▶ _ESTRATTO DEL DOCUMENTO_
________
La premessa
“La certezza del diritto” è uno dei concetti che più mi hanno colpito da quando mi occupo di vino. Lo proferì Calogero Mannino, allora Ministro dell’Agricoltura, nel corso di un convegno da noi organizzato al Vinitaly sui temi di legislazione vitivinicola. Da sempre questo concetto è stato alla base di ogni nostro ragionamento sul complesso di leggi e norme che governano la produzione di vino in Italia e nel Mondo.
La scoperta
Che Asti non potesse produrre Asti è stata una scoperta così sconcertante che inizialmente abbiamo pensato ad una burla; come se venissero a dirci che a Barolo non si potesse produrre Barolo, che a Soave non si potesse produrre Soave, che a Taurasi non si potesse produrre Taurasi. E invece è vero. Anzi, peggio. Perché da ora l’Asti ad Asti “non s’ha da fare, né oggi né mai”.
Le origini
Tutto inizia nell’agosto 1967, quando viene approvata la Doc Moscato d’Asti e Asti (Spumante) con il relativo Disciplinare di produzione; nell’articolo che delimita la zona di produzione, il comune di Asti non viene inserito, perché la città, che in quel momento storico guardava più alle prospettive industriali che a quelle agricole, non poteva immaginare che le cose sarebbero notevolmente cambiate cinquant’anni dopo ed inoltre i pochi vignaioli che avevano vigne nel comune di Asti mai si sono preoccupati di essere inclusi o esclusi dalla produzione di Moscato e tanto meno se ne preoccuparono le loro organizzazioni di categoria.
Il percorso normativo
Nel corso degli anni la Doc Moscato d’Asti viene modificata numerose volte fino al passaggio alla categoria Docg che avviene nel novembre 1993 e che non modifica nella sostanza il Disciplinare di produzione del 1967, quindi Asti continua a rimanere esclusa dalla zona di produzione di Asti. È del 2002, invece, la determina 173 della Regione Piemonte, che blocca l’aumento degli ettari vitati della Docg delle tre province interessate, ovvero Alessandria, Asti e Cuneo. Tradotto in termini pratici significa che chiunque voglia iscrivere un ettaro di vigna alla Docg dovrà acquistarne il diritto di reimpianto da chi è disposto a espiantare la propria vigna, contro il pagamento di una quota che è partita da circa 30.000 Euro ad ettaro è ora arrivata a quota 50 mila.
________
▶ _LE CONSEGNE_
(1) Rispondi per favore a queste domande sull’estratto:
(a) In quale mese e anno viene approvata la Doc Moscato d’Asti e Asti (Spumante)?
(b) Di quale ministero era titolare Calogero Mannino quando pronunciò la frase “La certezza del diritto”?
(c) Che numero ha la determina della Regione Piemonte del 2002?
(2) Elenca nell’ordine tutti i titoli delle sezioni dell’estratto.
I dati sono materiale separato, indipendente dall’estratto.

▶ _DATI FORNITI_
________
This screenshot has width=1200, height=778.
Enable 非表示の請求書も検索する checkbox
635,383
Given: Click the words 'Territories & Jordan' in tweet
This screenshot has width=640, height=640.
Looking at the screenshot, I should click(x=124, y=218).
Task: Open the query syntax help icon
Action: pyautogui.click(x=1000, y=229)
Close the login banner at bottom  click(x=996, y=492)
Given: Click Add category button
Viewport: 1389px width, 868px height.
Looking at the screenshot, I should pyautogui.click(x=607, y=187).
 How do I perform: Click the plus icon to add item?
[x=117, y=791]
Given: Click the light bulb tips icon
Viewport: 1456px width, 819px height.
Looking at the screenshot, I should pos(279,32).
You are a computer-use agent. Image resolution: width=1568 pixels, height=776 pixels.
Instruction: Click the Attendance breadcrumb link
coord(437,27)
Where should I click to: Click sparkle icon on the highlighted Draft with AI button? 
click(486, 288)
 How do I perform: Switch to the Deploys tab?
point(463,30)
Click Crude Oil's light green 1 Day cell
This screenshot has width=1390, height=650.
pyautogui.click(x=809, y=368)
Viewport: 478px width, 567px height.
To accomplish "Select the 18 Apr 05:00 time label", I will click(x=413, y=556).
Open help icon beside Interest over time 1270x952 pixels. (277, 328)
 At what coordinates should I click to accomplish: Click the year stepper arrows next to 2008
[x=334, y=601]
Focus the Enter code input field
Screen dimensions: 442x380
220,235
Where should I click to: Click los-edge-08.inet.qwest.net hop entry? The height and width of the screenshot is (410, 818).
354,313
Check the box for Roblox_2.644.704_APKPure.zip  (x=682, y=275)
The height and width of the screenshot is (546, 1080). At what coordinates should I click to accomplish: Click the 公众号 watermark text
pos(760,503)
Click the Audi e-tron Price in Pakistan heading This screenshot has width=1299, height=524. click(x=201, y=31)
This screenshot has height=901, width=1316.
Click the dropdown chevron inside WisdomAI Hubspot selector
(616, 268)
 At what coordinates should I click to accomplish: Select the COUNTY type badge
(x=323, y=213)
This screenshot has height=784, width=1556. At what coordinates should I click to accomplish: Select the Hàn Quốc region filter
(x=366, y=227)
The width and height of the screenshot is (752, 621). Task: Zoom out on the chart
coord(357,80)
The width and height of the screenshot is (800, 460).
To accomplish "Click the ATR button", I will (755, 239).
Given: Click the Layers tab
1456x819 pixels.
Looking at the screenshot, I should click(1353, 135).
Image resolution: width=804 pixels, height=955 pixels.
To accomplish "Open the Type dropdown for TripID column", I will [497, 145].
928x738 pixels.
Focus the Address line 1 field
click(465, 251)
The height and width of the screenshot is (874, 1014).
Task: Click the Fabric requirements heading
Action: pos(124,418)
________
▶ _LE RISPOSTE_
(1)
(a) Agosto 1967.
(b) Il Ministero dell’Agricoltura.
(c) 173.

(2)
La premessa
La scoperta
Le origini
Il percorso normativo